Task: Exactly as written, reproduce all of the entries.

Data shown:
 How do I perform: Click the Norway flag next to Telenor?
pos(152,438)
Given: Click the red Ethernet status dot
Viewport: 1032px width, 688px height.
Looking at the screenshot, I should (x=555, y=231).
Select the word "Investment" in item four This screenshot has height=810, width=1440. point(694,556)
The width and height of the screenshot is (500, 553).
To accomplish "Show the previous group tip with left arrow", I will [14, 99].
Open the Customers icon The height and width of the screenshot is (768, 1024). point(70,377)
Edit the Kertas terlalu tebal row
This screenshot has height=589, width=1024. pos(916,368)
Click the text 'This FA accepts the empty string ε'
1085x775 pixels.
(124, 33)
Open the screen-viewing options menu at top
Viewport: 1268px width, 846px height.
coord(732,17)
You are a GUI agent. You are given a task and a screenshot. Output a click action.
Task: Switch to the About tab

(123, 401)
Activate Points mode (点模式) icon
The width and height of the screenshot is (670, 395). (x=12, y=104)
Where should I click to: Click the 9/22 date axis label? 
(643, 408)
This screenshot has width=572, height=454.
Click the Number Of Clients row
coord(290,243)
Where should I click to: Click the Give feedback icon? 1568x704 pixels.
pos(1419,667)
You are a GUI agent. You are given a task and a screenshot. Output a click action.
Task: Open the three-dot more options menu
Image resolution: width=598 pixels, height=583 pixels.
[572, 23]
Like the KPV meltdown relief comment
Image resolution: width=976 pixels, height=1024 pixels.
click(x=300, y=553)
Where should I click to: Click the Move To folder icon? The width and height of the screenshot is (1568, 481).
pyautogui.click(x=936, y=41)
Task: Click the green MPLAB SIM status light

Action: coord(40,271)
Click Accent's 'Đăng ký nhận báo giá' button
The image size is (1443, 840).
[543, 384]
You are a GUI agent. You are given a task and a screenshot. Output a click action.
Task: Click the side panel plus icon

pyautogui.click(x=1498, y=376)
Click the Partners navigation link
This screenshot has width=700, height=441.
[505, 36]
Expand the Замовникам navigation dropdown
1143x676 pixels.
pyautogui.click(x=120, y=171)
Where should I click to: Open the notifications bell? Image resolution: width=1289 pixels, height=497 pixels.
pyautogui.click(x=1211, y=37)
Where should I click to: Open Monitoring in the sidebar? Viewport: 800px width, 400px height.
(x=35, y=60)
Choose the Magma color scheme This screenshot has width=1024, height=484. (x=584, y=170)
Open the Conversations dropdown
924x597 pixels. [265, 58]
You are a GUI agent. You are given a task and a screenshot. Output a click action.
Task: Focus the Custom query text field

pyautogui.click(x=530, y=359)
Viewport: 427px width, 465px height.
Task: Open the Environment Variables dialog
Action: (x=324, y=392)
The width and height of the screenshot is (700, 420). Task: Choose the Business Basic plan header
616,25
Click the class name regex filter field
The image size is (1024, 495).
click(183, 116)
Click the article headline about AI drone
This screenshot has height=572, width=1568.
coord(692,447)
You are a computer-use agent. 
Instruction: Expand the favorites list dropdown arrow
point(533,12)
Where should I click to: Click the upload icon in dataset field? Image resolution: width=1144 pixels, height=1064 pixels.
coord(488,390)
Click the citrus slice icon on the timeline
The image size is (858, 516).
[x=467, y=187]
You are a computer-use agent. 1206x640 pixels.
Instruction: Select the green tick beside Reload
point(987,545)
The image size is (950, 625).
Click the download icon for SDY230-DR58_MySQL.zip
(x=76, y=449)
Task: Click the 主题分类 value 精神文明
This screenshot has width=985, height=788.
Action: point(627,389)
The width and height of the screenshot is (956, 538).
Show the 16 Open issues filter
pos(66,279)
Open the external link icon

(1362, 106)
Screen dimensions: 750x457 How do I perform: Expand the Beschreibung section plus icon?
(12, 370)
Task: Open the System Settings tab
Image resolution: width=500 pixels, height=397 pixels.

Solution to this task:
 How do I perform: Click the Norway flag next to Telenor?
pos(152,438)
Given: Click the red Ethernet status dot
Viewport: 1032px width, 688px height.
Looking at the screenshot, I should (x=555, y=231).
Select the word "Investment" in item four This screenshot has height=810, width=1440. point(694,556)
The width and height of the screenshot is (500, 553).
To accomplish "Show the previous group tip with left arrow", I will [14, 99].
Open the Customers icon The height and width of the screenshot is (768, 1024). point(70,377)
Edit the Kertas terlalu tebal row
This screenshot has height=589, width=1024. pos(916,368)
Click the text 'This FA accepts the empty string ε'
1085x775 pixels.
(124, 33)
Open the screen-viewing options menu at top
Viewport: 1268px width, 846px height.
coord(732,17)
You are a GUI agent. You are given a task and a screenshot. Output a click action.
Task: Switch to the About tab

(123, 401)
Activate Points mode (点模式) icon
The width and height of the screenshot is (670, 395). (x=12, y=104)
Where should I click to: Click the 9/22 date axis label? 
(643, 408)
This screenshot has width=572, height=454.
Click the Number Of Clients row
coord(290,243)
Where should I click to: Click the Give feedback icon? 1568x704 pixels.
pos(1419,667)
You are a GUI agent. You are given a task and a screenshot. Output a click action.
Task: Open the three-dot more options menu
Image resolution: width=598 pixels, height=583 pixels.
[572, 23]
Like the KPV meltdown relief comment
Image resolution: width=976 pixels, height=1024 pixels.
click(x=300, y=553)
Where should I click to: Click the Move To folder icon? The width and height of the screenshot is (1568, 481).
pyautogui.click(x=936, y=41)
Task: Click the green MPLAB SIM status light

Action: coord(40,271)
Click Accent's 'Đăng ký nhận báo giá' button
The image size is (1443, 840).
[543, 384]
You are a GUI agent. You are given a task and a screenshot. Output a click action.
Task: Click the side panel plus icon

pyautogui.click(x=1498, y=376)
Click the Partners navigation link
This screenshot has width=700, height=441.
[505, 36]
Expand the Замовникам navigation dropdown
1143x676 pixels.
pyautogui.click(x=120, y=171)
Where should I click to: Open the notifications bell? Image resolution: width=1289 pixels, height=497 pixels.
pyautogui.click(x=1211, y=37)
Where should I click to: Open Monitoring in the sidebar? Viewport: 800px width, 400px height.
(x=35, y=60)
Choose the Magma color scheme This screenshot has width=1024, height=484. (x=584, y=170)
Open the Conversations dropdown
924x597 pixels. [265, 58]
You are a GUI agent. You are given a task and a screenshot. Output a click action.
Task: Focus the Custom query text field

pyautogui.click(x=530, y=359)
Viewport: 427px width, 465px height.
Task: Open the Environment Variables dialog
Action: (x=324, y=392)
The width and height of the screenshot is (700, 420). Task: Choose the Business Basic plan header
616,25
Click the class name regex filter field
The image size is (1024, 495).
click(183, 116)
Click the article headline about AI drone
This screenshot has height=572, width=1568.
coord(692,447)
You are a computer-use agent. 
Instruction: Expand the favorites list dropdown arrow
point(533,12)
Where should I click to: Click the upload icon in dataset field? Image resolution: width=1144 pixels, height=1064 pixels.
coord(488,390)
Click the citrus slice icon on the timeline
The image size is (858, 516).
[x=467, y=187]
You are a computer-use agent. 1206x640 pixels.
Instruction: Select the green tick beside Reload
point(987,545)
The image size is (950, 625).
Click the download icon for SDY230-DR58_MySQL.zip
(x=76, y=449)
Task: Click the 主题分类 value 精神文明
This screenshot has width=985, height=788.
Action: point(627,389)
The width and height of the screenshot is (956, 538).
Show the 16 Open issues filter
pos(66,279)
Open the external link icon

(1362, 106)
Screen dimensions: 750x457 How do I perform: Expand the Beschreibung section plus icon?
(12, 370)
Task: Open the System Settings tab
Image resolution: width=500 pixels, height=397 pixels.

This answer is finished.